H&M claims: ‘Until 2010, the minimum wage level for the garment industry in Bangladesh had last been reviewed in 2006. During this time living costs had increased, resulting in a reduction in the minimum wages in real terms. We request that the government creates a mechanism for automatic annual wage reviews to ensure that minimum wages keep pace with living costs.’
Inflation/rise in cost of living and food since 1994 has been at double digits. It is very easy to do maths on how much of Tk 3,371 is spent on food and accommodation (a major expense) at today’s rate of inflation and cost of living index in urban centres. Out of the Tk 112/day of wages, if Tk 60 is spent on food, which is below the minimum food intake for an individual to be able to work (at 2010 prices, ref: Department of Nutritional Sciences of Bangladesh), there goes more than half the salary, room rent will take out the next big chunk, the rest will barely sustain her. If she has a family to support, that’s just too bad. No wonder the World Bank calls it poverty level wages and the pope derides us for ‘slave labour’.

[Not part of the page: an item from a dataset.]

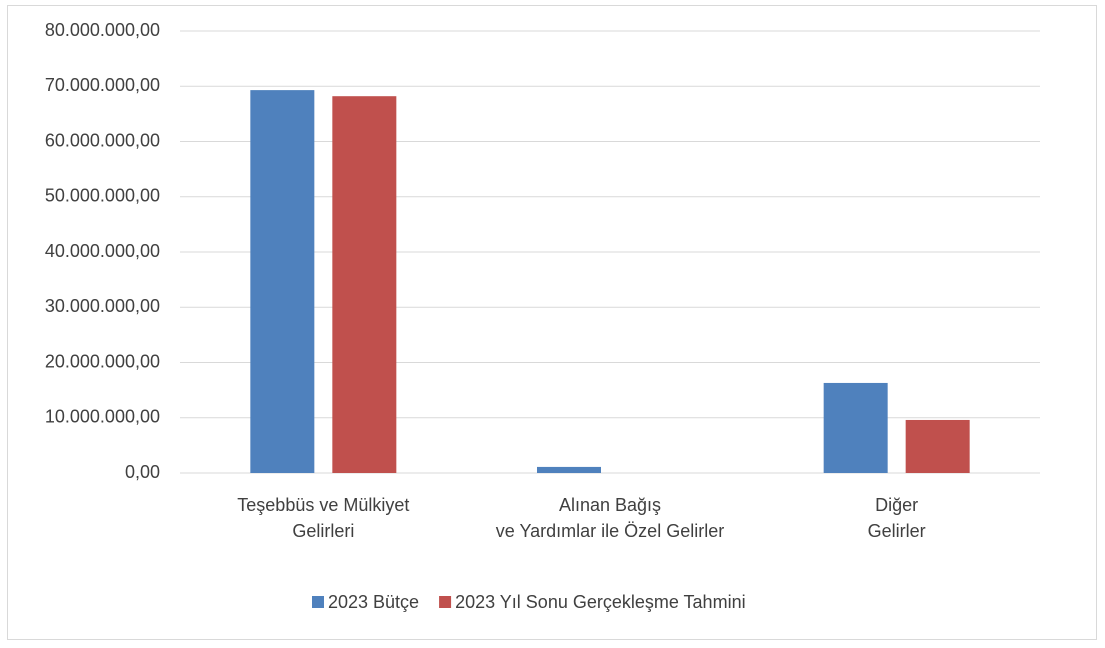 This screenshot has width=1105, height=648. I want to click on y-tick-label: 0,00, so click(142, 472).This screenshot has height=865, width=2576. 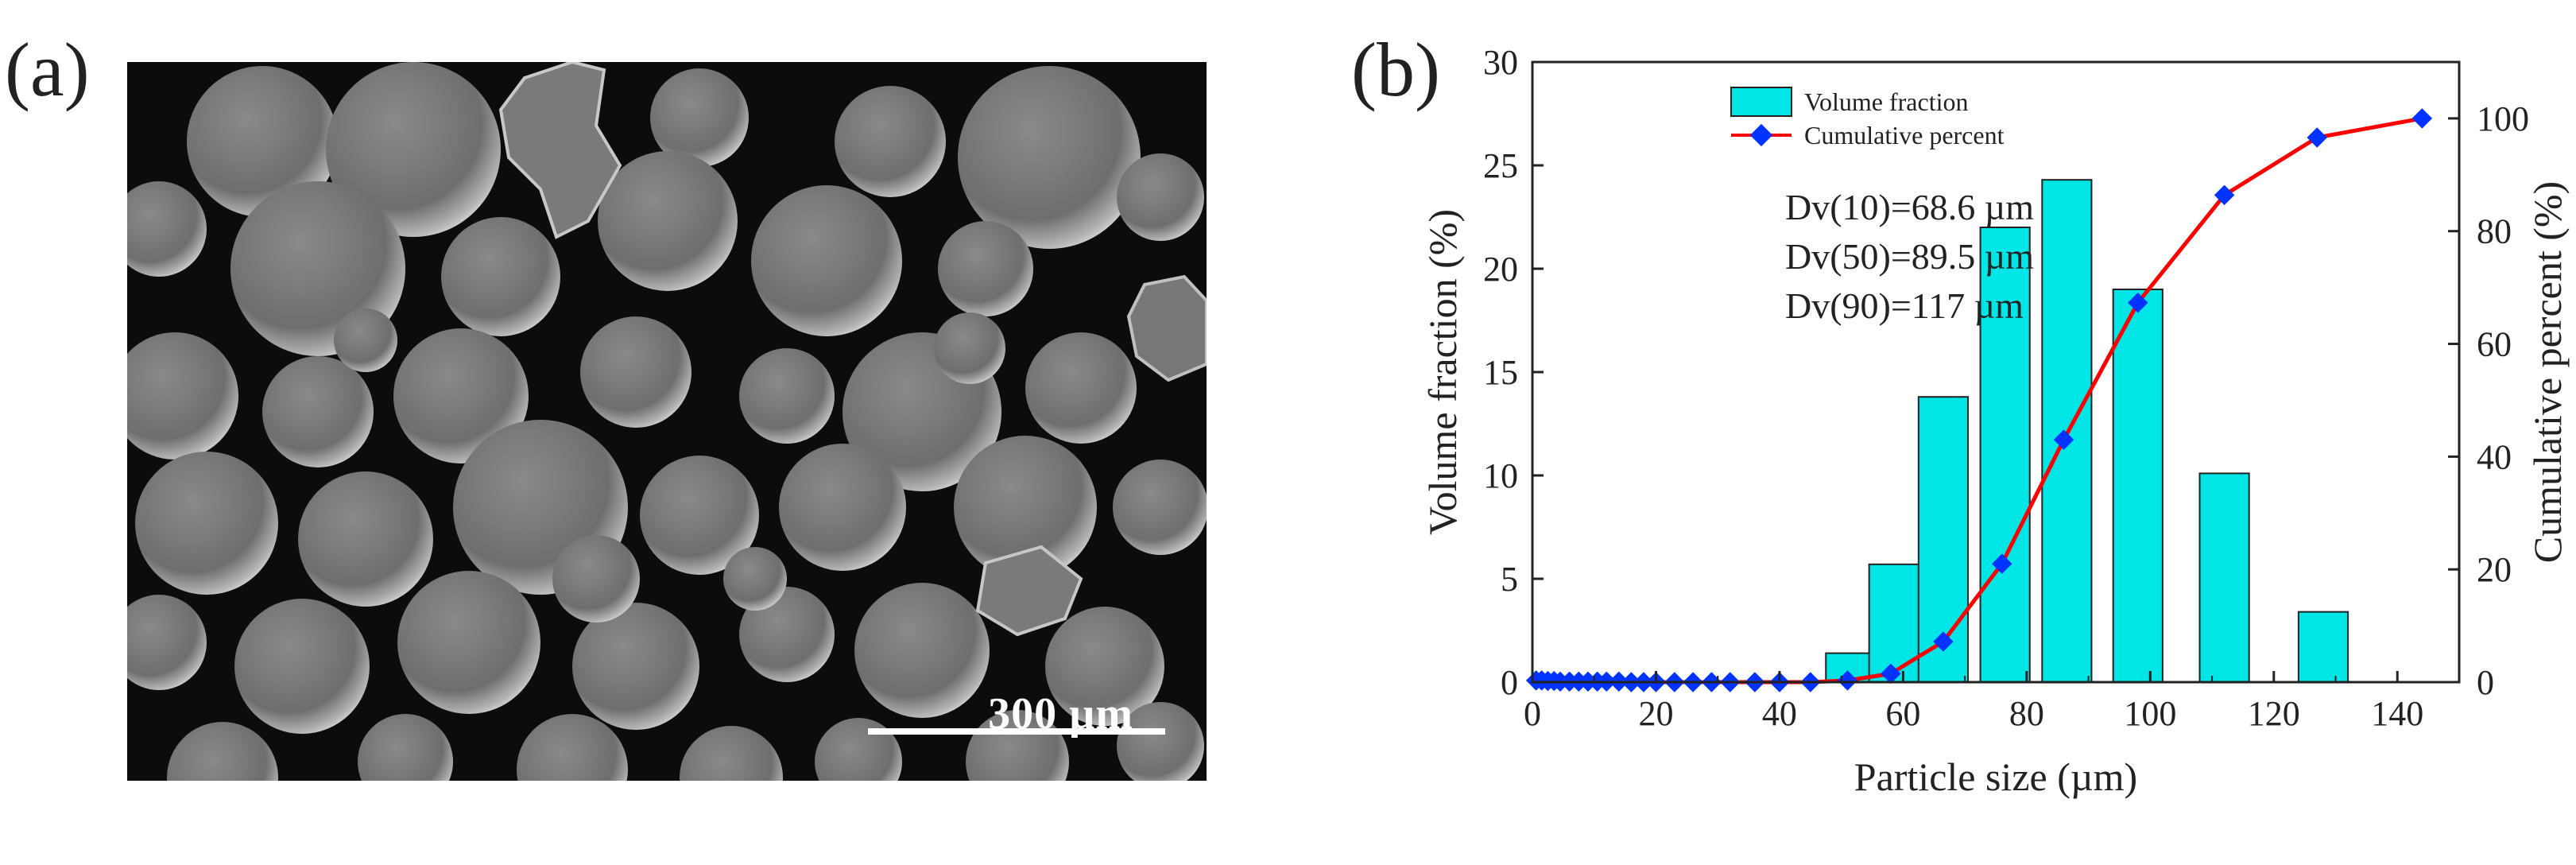 What do you see at coordinates (1500, 476) in the screenshot?
I see `y-left-tick-label: 10` at bounding box center [1500, 476].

I think it is also important to make that distinction between ‘wages’ and ‘the wage bill’, the latter is what matters to the factory owner. The ratio of the wage bill in proportion to the total value of output can remain the same with the same number of workers and higher wages if productivity goes up, thus keeping the unit price the same. Because most of the factories produce at the lowest end of the efficiency ladder, simple shop floor management enhancement, improved skilling, better equipments and, yes, better working conditions can deliver much required efficiencies in these factories. It will be difficult for us to get the buyers to pay for such inefficiencies when they know that this will not incentivise the factory owners to do it themselves. Smart factory owners know this and are quite wary of advocating that the buyers ‘subsidise’ the factory workers’ wages, which in turn would mean ‘subsidising’ factory owners’ profits, much that they would want them to. If you take the strategy of naming and shaming the buyers, they will simply go away, rather than pay a higher price for the product, as they will deem the strategy grossly unfair on the part of the factory owners whose sole objective will be deemed as to cling on to their profits at the expense of theirs.